Plant-powered HMOs: Researchers unlock sustainable source with genetic engineering
20 Jun 2024 --- Researchers state they have successfully produced human milk oligosaccharides (HMOs) from genetically engineered plants. They reprogrammed the plants’ processes to create sugar to create a range of HMOs, which “provides a path to the large-scale production of specific HMOs at lower prices than microbial production platforms.”
Although HMOs are increasingly added to infant formula to offer nutritional benefits similar to breastfeeding, these nutrition products do not yet replicate the complete nutritional profile of breast milk. The study’s authors from the University of California (UC) in Davis and Berkeley explain that most of the prebiotic sugar molecules in breast milk are challenging to manufacture.
“We hope that this provides a new and possibly more sustainable way to produce HMOs,” Patrick Shih, assistant professor of plant and microbial biology and an investigator at UC Berkeley’s Innovative Genomics Institute, US, and the study’s senior author, tells Nutrition Insight.
He adds that the discovery provides an entirely “new biological platform for the biosynthesis and production of HMOs.”
“We hope to be introducing HMO biosynthesis into crop plants that could be scaled up for larger scale production,” he continues. “We’re interested in figuring out the logistics in scaling up this process.”
HMO production
Like other complex sugars, HMOs are made from simple sugars — monosaccharides. These can be linked together to form various arrays of chains and branched chains. Shih explains that plants create a range of simple and complex sugars. “Since plants already have this underlying sugar metabolism, why don’t we try rerouting it to make HMOs?”
For the study published in Nature Food, the researchers engineered the genes responsible for the enzymes that make the specific linkages for HMOs. Next, they introduced the genes into the Nicotiana benthamiana plant, closely related to tobacco.
The genetically modified plants produced eleven known HMOs, “all three major groups of HMOs” and several other complex sugars with similar linkage patterns.
Currently, commercial HMO production relies on microbial fermentation. Shih underscores: “There are limitations to bacterial fermentation and plants may offer unique advantages from both a metabolic and an economic perspective.”

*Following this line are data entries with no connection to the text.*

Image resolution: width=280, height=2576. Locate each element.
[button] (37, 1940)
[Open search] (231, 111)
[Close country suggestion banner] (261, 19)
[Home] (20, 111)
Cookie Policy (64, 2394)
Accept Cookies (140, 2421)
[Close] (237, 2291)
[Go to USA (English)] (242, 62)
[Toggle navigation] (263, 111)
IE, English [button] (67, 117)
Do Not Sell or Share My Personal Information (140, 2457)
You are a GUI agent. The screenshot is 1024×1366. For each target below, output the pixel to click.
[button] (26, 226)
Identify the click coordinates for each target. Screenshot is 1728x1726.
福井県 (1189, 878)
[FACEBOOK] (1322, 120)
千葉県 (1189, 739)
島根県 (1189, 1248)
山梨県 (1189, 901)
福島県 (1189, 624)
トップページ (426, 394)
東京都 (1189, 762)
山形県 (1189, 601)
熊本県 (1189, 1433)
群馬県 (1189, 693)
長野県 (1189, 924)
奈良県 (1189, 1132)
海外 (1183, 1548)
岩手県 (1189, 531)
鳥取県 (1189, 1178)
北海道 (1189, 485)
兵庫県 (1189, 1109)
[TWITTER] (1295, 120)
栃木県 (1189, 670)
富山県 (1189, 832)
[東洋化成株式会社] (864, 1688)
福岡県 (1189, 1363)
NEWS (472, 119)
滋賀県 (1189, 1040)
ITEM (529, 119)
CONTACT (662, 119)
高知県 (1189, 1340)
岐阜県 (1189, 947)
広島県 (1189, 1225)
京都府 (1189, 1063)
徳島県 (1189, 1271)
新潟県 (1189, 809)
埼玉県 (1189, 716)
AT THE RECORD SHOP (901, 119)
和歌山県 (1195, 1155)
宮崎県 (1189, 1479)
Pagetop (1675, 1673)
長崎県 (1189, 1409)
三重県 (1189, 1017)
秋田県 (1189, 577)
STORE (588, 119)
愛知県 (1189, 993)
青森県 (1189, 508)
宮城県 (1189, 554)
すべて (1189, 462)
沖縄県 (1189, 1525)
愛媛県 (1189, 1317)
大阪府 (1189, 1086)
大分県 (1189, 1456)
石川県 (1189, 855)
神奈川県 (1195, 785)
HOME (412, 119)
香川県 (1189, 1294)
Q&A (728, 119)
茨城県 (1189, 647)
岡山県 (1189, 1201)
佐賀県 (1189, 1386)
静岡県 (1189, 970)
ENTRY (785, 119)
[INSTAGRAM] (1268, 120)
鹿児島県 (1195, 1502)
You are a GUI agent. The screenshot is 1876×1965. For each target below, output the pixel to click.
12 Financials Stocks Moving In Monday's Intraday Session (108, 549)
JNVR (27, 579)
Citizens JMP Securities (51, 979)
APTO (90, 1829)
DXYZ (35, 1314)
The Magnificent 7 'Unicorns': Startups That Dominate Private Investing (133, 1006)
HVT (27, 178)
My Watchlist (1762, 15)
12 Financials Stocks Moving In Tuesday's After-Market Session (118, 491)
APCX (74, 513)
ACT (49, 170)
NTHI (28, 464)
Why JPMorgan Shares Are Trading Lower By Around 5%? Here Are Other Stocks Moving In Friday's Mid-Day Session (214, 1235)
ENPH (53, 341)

For example, fermentation can only commercially produce two to five simple HMOs of the 200 found in human milk at a scale suitable for supplementing food products. Although these five HMOs cover a large portion of the compound found in breast milk, the researchers stress that diverse HMOs are essential for the growth of beneficial gut microbes.
Moreover, isolating beneficial molecules from toxic byproducts when manufacturing HMOs through engineered E. coli bacteria, used for a limited number of baby formulas, is costly.
Plant power
The study’s first author, Collin Barnum from UC Davis, created a stable line of N. benthamiana plants optimized to produce the HMO LNFP1.
“LNFP1 is a five-monosaccharide-long HMO that is supposed to be beneficial, but so far cannot be made at scale using traditional microbial fermentation methods,” he explains. “We thought that if we could start making these larger, more complex HMOs, we could solve a problem that that industry currently can’t solve.”
The researchers highlight that the HMOs produced in these transgenic plants provided strong bifidogenic properties — enhancing the growth of bifidobacteria in the gut. This indicates their ability to serve as a prebiotic supplement with potential applications in adult and infant health.
Moreover, developing a diverse range of plant-produced HMOs will enable researchers to study previously inaccessible HMOs.
“Since the structure of an HMO determines its bioactivity, this could lead to the discovery of HMOs that treat various gastrointestinal illnesses,” suggests the study.
Product applications
The researchers also suggest that producing HMOs in plants could “permit direct consumption as food” by ingesting the plant or products made from the plant. For example, this may lead to a consumable source of prebiotic HMOs for humans or an addition to forage crops for animal consumption.
“Imagine being able to make all the HMOs in a single plant. Then you could grind up that plant, extract all the oligosaccharides simultaneously and add that directly into infant formula,” adds Shih. “There would be a lot of challenges in implementation and commercialization, but this is the big goal that we’re trying to move toward.”
The researchers further assert that producing HMOs from plants at an industrial scale would likely be cheaper than using microbial platforms. They predict that plants may “emerge as a cost-competitive and sustainable platform for the production of diverse HMOs” as demand for HMOs continues to grow for applications in infant nutrition and beyond.